◆ **Stated task**
Which lines in the records below contain the word "blue"? Pull out each of those lines and copy it unchanged.

◆ **Data rows**

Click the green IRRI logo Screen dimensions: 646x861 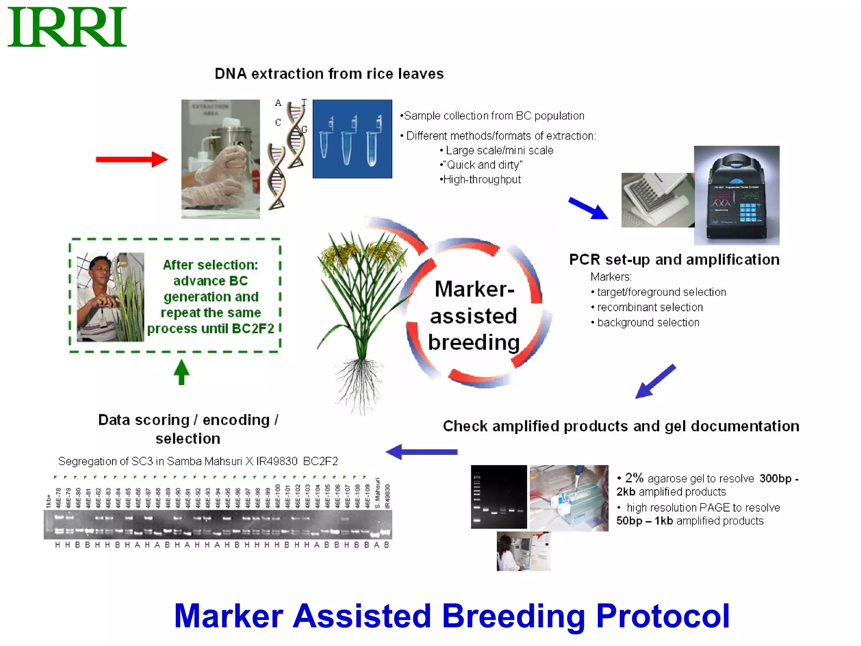coord(67,27)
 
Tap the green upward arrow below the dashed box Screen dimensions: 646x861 coord(182,372)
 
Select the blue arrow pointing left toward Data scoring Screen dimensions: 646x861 coord(421,452)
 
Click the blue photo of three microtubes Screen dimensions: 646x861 coord(352,139)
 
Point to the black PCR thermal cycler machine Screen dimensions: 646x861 coord(737,196)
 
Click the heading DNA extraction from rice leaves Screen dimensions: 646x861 coord(329,74)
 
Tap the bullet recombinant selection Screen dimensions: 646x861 coord(650,307)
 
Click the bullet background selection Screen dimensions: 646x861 coord(648,323)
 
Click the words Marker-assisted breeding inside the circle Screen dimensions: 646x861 coord(474,315)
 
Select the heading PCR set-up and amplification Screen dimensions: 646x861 coord(674,260)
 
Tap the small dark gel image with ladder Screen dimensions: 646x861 coord(499,497)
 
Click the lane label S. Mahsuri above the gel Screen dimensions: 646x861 coord(378,493)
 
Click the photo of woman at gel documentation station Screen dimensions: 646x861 coord(523,551)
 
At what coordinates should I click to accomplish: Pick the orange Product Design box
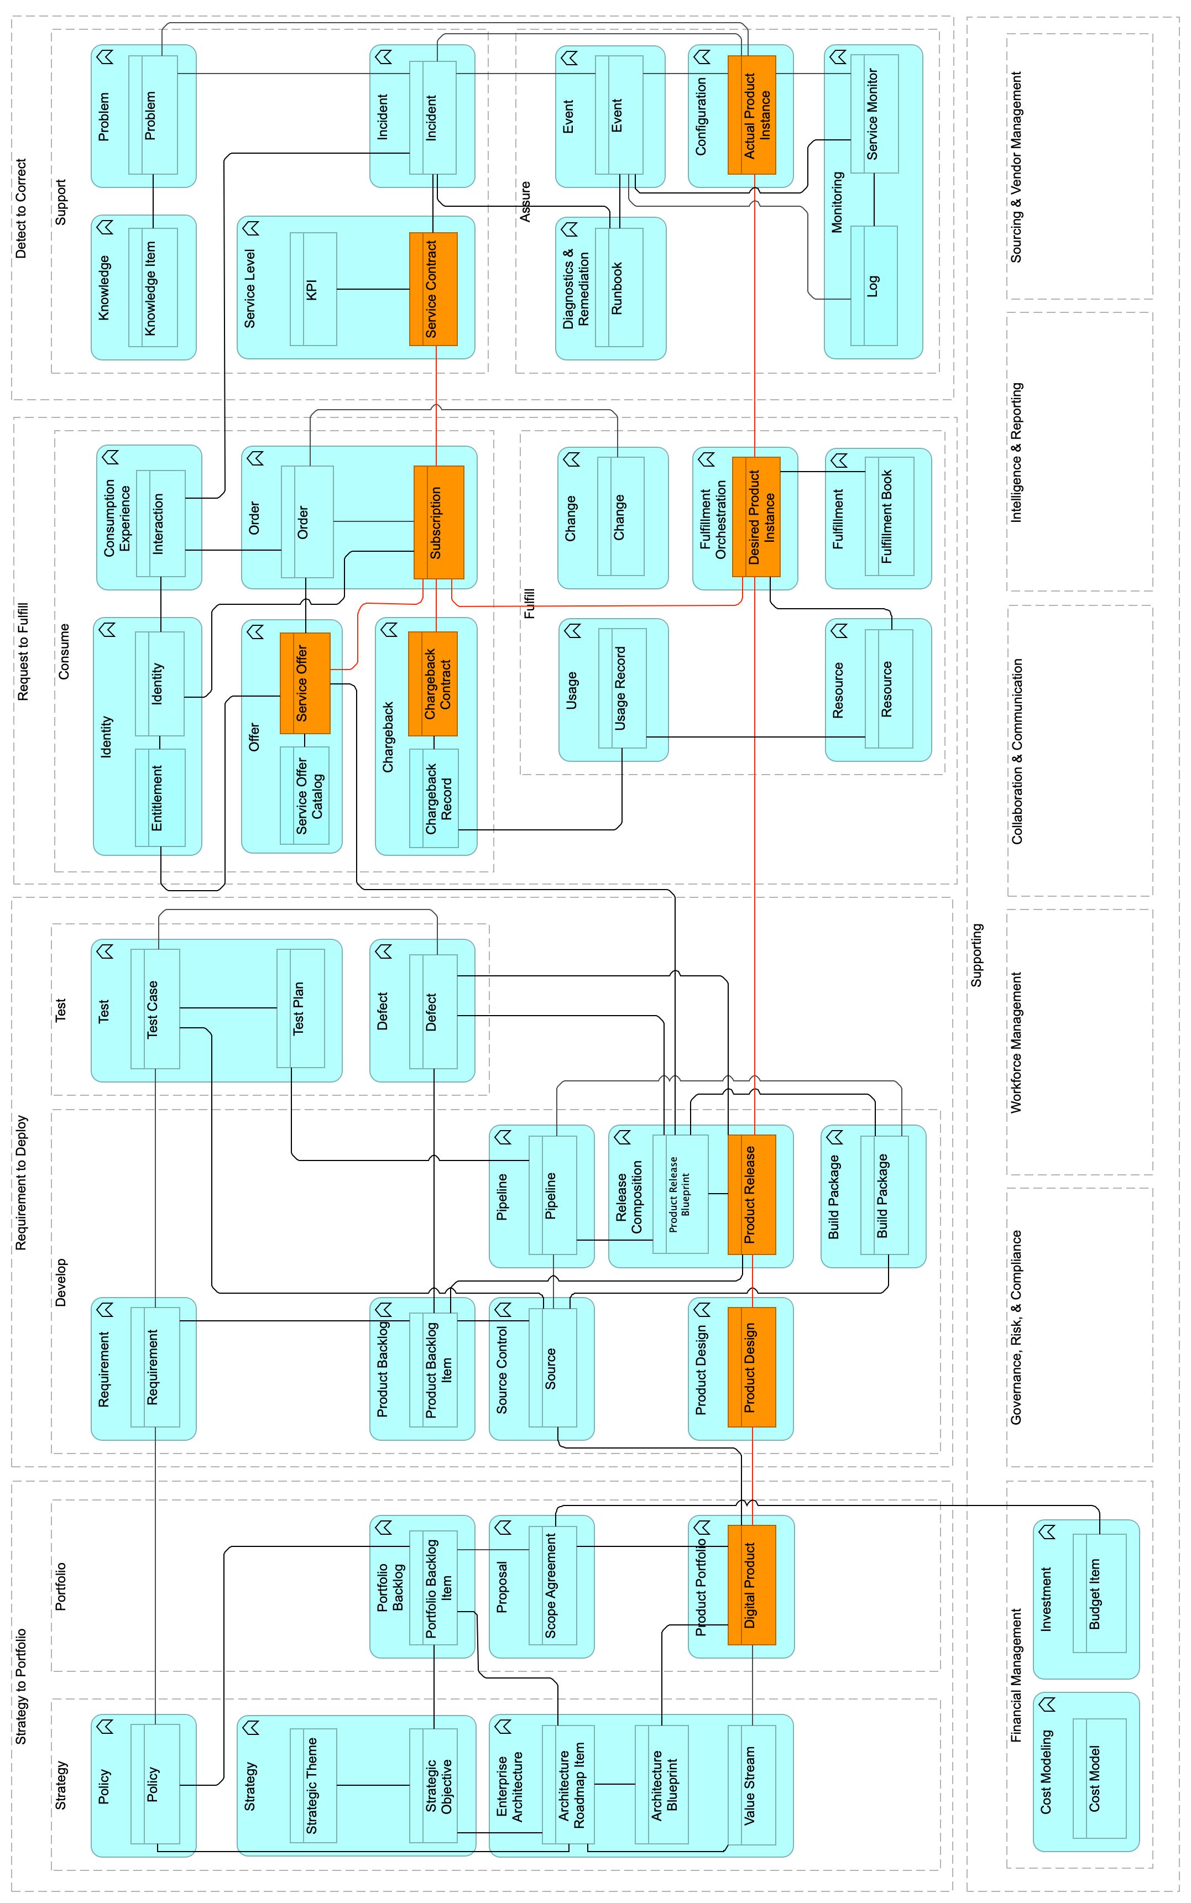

◆ **Complete response**
Select the blue arrow pointing left toward Data scoring Screen dimensions: 646x861 coord(421,452)
Click the blue photo of three microtubes Screen dimensions: 646x861 coord(352,139)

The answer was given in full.